In the past heterogeneous computing meant different ISAs had to be handled differently, while in a modern example, Heterogeneous System Architecture (HSA) systems [2] eliminate the difference (for the user) while using multiple processor types (typically CPUs and GPUs), usually on the same integrated circuit, to provide the best of both worlds: general GPU processing (apart from the GPU's well-known 3D graphics rendering capabilities, it can also perform mathematically intensive computations on very large data-sets), while CPUs can run the operating system and perform traditional serial tasks.

The level of heterogeneity in modern computing systems is gradually increasing as further scaling of fabrication technologies allows for formerly discrete components to become integrated parts of a system-on-chip, or SoC.[ citation needed ] For example, many new processors now include built-in logic for interfacing with other devices (SATA, PCI, Ethernet, USB, RFID, radios, UARTs, and memory controllers), as well as programmable functional units and hardware accelerators (GPUs, cryptography co-processors, programmable network processors, A/V encoders/decoders, etc.).
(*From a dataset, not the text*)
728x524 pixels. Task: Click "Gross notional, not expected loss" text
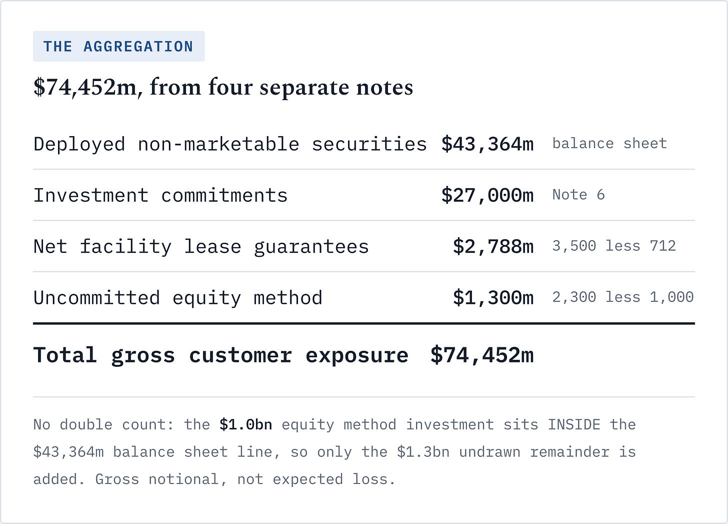click(x=245, y=479)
Recent findings show that a heterogeneous-ISA chip multiprocessor that exploits diversity offered by multiple ISAs can outperform the best same-ISA homogeneous architecture by as much as 21% with 23% energy savings and a reduction of 32% in Energy Delay Product (EDP). [3] AMD's 2014 announcement on its pin-compatible ARM and x86 SoCs, codename Project Skybridge, [4] suggested a heterogeneous-ISA (ARM+x86) chip multiprocessor in the making.[ citation needed ]
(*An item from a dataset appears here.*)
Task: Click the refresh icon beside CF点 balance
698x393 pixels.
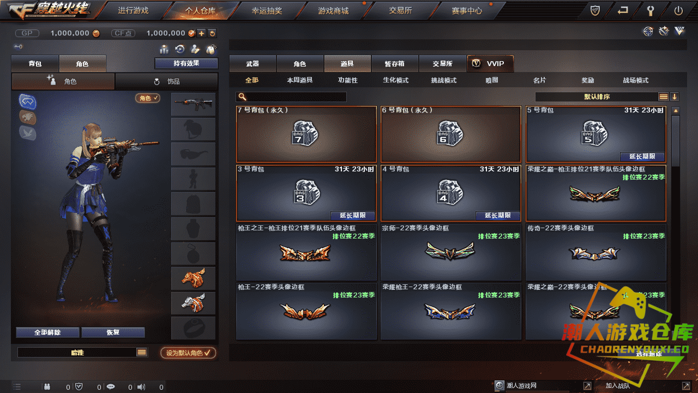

Heterogeneous CPU topology

A system with heterogeneous CPU topology is a system where the same ISA is used, but the cores themselves are different in speed. [5] The setup is more similar to a symmetric multiprocessor. (Although such systems are technically asymmetric multiprocessors, the cores do not differ in roles or device access.) There are typically two types of cores: a higher performance core usually known as the "big" or P-core and a more power efficient core usually known as the "small" or E-core. The terms P- and E-cores are usually used in relation to Intel's implementation of hetereogeneous computing, while the terms big and little cores are usually used in relation to the ARM architecture.

A common use of such topology is to provide better power efficiency, especially in mobile SoCs.

Challenges

Heterogeneous computing systems present new challenges not found in typical homogeneous systems. [7] The presence of multiple processing elements raises all of the issues involved with homogeneous parallel processing systems, while the level of heterogeneity in the system can introduce non-uniformity in system development, programming practices, and overall system capability. Areas of heterogeneity can include: [8]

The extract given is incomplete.